↓↓↓

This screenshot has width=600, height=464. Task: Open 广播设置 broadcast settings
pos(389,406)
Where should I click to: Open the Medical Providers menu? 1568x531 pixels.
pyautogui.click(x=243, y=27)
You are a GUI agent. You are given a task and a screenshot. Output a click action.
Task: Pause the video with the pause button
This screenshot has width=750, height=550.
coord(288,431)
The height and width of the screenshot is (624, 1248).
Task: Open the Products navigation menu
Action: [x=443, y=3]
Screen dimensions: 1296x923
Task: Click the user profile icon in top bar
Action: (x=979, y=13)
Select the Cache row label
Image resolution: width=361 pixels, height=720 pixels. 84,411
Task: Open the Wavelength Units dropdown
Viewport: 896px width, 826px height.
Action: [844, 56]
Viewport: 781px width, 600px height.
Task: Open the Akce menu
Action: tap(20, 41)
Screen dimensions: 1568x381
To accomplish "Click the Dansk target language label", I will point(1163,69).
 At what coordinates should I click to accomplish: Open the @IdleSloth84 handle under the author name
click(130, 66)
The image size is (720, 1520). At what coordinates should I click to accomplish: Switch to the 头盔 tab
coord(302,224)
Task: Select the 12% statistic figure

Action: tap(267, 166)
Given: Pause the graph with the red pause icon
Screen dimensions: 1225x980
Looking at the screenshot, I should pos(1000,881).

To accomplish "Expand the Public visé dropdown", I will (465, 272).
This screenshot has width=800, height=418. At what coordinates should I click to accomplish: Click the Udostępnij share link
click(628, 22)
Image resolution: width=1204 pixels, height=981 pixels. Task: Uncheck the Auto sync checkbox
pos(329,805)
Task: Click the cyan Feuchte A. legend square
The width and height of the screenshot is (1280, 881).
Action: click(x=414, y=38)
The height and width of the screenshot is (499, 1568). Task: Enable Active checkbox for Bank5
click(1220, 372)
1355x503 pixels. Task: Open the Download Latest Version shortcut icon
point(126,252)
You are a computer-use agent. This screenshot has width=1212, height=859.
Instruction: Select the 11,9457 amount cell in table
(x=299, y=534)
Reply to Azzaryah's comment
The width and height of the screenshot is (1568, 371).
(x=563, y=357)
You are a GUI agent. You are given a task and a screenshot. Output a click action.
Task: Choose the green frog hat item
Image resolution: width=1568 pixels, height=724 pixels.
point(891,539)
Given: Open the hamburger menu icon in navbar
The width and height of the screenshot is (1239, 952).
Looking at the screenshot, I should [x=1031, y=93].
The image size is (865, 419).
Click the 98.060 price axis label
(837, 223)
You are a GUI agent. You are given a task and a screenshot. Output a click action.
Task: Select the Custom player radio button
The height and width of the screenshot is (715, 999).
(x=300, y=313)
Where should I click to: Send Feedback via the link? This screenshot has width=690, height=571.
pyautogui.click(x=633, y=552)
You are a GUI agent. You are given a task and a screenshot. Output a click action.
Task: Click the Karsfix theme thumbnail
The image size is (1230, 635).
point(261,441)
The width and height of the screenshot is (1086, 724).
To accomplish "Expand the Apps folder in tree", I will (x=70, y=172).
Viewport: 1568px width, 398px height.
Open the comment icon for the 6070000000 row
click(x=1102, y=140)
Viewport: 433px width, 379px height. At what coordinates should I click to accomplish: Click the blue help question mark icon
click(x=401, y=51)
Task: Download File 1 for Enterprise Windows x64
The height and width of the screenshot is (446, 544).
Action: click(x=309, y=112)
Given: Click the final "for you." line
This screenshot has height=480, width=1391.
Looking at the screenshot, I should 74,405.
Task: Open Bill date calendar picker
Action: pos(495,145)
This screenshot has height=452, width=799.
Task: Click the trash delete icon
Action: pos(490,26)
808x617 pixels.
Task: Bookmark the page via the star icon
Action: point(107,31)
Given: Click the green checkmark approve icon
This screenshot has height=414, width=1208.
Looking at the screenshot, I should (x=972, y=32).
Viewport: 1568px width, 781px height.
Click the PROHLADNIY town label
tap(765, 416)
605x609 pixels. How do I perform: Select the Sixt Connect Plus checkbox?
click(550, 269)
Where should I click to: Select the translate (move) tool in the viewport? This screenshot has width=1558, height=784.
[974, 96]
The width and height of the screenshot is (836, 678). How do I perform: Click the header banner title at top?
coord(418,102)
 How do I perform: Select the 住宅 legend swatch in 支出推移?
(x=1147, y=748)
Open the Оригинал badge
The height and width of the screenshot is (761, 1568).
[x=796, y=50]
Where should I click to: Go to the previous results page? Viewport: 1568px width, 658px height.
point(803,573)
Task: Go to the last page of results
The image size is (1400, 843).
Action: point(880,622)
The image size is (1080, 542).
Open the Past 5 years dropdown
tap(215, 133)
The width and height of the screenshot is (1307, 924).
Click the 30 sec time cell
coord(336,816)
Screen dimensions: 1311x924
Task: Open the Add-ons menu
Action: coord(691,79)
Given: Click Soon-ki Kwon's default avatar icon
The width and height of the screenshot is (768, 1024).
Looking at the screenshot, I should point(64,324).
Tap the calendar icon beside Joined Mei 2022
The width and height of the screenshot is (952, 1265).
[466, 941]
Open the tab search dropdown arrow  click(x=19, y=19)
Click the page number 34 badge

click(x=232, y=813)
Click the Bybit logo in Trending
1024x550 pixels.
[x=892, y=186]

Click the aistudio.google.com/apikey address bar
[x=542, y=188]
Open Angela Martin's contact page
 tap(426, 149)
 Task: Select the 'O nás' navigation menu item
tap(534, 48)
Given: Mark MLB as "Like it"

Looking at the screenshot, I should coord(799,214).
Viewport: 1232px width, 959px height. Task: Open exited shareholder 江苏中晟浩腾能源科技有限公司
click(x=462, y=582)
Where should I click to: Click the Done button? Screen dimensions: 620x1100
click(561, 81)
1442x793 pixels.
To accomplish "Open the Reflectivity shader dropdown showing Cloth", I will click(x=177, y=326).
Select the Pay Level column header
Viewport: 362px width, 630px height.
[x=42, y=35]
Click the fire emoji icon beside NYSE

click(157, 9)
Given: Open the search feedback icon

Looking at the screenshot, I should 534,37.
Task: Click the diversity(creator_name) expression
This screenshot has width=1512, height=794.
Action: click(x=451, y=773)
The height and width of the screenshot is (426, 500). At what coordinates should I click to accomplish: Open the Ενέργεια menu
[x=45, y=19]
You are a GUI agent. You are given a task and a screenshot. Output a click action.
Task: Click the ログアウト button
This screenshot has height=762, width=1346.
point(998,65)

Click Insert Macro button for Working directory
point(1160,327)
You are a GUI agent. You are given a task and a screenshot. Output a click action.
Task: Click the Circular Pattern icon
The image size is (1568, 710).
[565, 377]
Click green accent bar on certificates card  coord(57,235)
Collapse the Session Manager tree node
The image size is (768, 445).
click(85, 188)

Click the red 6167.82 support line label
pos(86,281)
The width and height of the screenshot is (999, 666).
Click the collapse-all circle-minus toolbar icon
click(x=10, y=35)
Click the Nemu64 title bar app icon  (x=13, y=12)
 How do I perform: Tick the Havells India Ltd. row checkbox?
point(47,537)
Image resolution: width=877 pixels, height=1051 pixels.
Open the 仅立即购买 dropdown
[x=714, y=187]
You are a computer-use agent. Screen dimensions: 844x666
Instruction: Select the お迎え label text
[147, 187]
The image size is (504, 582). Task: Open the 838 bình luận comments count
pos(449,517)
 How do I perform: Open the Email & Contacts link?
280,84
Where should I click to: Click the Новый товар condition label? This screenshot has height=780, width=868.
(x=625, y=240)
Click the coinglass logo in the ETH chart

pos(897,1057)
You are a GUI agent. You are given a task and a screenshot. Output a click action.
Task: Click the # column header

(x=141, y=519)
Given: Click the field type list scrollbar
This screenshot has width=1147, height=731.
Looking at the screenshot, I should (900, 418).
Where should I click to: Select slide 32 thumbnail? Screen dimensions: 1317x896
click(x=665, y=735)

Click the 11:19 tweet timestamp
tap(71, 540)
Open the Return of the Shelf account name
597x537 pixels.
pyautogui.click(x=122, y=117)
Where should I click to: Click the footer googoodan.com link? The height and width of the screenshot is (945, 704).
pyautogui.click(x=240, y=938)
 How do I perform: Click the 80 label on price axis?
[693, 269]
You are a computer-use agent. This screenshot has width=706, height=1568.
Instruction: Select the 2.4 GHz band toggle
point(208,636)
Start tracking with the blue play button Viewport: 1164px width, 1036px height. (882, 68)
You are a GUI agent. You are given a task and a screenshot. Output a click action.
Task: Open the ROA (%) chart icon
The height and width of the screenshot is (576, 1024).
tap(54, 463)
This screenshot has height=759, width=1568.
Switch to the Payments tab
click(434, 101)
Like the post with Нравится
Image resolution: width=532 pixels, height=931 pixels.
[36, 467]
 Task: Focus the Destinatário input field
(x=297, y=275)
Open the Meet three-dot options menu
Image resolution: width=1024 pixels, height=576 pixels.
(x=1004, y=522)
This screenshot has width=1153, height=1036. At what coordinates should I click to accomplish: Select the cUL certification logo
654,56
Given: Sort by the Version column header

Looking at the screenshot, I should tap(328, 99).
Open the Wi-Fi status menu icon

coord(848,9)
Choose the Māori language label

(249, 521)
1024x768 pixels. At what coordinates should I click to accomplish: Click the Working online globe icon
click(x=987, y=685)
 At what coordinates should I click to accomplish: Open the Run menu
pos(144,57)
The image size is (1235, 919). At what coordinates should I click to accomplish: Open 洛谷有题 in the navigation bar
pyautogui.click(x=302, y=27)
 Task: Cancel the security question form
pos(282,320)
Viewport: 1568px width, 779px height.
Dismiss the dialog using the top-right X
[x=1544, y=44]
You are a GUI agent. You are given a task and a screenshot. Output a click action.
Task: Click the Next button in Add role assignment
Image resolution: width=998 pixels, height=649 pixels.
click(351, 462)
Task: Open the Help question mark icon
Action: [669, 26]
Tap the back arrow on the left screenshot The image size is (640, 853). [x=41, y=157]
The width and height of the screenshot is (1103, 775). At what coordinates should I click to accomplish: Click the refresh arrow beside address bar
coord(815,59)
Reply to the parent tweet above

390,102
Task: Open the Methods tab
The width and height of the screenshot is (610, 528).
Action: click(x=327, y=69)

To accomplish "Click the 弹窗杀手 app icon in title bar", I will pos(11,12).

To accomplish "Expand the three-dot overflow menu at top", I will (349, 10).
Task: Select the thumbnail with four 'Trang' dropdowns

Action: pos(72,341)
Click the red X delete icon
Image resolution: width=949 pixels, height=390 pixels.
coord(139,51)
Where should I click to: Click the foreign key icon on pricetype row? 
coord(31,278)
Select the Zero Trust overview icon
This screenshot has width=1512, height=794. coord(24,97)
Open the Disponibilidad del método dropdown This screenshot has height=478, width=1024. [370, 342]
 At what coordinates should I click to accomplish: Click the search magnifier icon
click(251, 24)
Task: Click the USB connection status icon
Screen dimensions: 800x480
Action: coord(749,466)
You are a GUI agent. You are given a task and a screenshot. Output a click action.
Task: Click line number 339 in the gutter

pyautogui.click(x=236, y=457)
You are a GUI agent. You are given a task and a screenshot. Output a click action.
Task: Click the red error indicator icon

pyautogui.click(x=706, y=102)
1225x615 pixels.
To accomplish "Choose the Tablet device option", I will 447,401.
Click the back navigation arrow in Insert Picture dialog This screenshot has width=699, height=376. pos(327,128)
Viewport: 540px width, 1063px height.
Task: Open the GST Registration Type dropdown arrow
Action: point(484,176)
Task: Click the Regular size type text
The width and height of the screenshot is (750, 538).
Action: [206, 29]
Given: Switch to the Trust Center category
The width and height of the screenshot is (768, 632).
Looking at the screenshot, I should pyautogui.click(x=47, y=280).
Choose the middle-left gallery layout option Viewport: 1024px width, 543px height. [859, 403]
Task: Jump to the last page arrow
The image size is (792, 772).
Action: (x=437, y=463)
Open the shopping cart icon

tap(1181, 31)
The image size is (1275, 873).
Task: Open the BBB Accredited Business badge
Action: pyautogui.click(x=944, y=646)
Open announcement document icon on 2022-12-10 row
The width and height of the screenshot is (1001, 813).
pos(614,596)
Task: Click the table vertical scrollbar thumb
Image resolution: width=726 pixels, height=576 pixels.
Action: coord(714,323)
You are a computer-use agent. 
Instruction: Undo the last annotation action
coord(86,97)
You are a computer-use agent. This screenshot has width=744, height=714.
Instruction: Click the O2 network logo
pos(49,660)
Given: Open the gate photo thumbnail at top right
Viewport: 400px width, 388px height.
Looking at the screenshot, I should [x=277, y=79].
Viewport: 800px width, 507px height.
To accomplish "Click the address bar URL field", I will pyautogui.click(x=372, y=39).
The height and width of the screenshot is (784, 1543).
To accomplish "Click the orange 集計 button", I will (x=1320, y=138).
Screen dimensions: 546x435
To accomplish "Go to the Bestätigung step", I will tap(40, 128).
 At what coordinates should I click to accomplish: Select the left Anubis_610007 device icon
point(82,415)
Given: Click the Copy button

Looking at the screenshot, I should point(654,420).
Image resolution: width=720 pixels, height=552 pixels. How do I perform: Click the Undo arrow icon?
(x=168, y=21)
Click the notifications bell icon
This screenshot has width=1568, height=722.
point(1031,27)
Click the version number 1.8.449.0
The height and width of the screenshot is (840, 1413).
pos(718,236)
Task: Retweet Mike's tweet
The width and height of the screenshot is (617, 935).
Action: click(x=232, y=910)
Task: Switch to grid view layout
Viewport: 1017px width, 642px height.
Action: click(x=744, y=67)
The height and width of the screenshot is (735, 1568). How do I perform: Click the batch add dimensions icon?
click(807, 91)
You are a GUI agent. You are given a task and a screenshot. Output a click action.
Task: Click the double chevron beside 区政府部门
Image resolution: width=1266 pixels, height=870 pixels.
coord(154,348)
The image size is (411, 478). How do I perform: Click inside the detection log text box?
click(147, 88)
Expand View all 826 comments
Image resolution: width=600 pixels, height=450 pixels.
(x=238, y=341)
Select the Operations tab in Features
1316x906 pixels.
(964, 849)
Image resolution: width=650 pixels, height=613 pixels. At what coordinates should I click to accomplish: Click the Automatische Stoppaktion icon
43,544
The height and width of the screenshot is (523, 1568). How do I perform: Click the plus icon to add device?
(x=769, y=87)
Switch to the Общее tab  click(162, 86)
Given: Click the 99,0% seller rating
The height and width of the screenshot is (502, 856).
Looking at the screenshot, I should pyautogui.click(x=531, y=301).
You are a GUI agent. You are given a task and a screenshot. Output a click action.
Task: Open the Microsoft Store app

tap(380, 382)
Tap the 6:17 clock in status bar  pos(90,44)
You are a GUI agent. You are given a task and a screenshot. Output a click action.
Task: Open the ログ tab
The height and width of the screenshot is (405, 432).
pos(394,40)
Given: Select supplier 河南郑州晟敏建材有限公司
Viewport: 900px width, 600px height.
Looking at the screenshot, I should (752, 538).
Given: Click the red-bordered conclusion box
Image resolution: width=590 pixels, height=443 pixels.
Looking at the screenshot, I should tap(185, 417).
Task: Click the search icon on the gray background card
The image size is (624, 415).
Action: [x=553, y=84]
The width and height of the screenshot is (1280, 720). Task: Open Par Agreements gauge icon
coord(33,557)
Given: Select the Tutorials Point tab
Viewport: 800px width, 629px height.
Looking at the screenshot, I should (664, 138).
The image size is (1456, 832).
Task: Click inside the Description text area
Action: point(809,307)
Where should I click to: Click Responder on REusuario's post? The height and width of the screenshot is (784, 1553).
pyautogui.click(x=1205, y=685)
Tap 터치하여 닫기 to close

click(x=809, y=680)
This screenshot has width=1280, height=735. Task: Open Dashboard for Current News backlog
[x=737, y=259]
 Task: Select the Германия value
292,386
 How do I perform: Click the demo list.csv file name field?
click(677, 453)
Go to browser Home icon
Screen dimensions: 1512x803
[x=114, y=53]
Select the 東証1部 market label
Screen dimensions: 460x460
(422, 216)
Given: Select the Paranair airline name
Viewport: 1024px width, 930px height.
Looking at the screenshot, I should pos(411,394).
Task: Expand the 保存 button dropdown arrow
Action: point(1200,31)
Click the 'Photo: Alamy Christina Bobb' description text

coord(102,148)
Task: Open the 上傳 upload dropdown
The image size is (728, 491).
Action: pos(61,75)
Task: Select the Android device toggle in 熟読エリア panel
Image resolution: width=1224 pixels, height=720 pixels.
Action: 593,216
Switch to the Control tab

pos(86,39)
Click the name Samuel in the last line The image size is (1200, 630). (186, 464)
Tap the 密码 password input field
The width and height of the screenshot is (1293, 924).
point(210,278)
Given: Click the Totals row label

↑↑↑

### Action item:
Find the word "green" in the entries and show each line where it is found.

### Answer to this task:
Task: Choose the green frog hat item
Given: Click the green checkmark approve icon
Click green accent bar on certificates card  coord(57,235)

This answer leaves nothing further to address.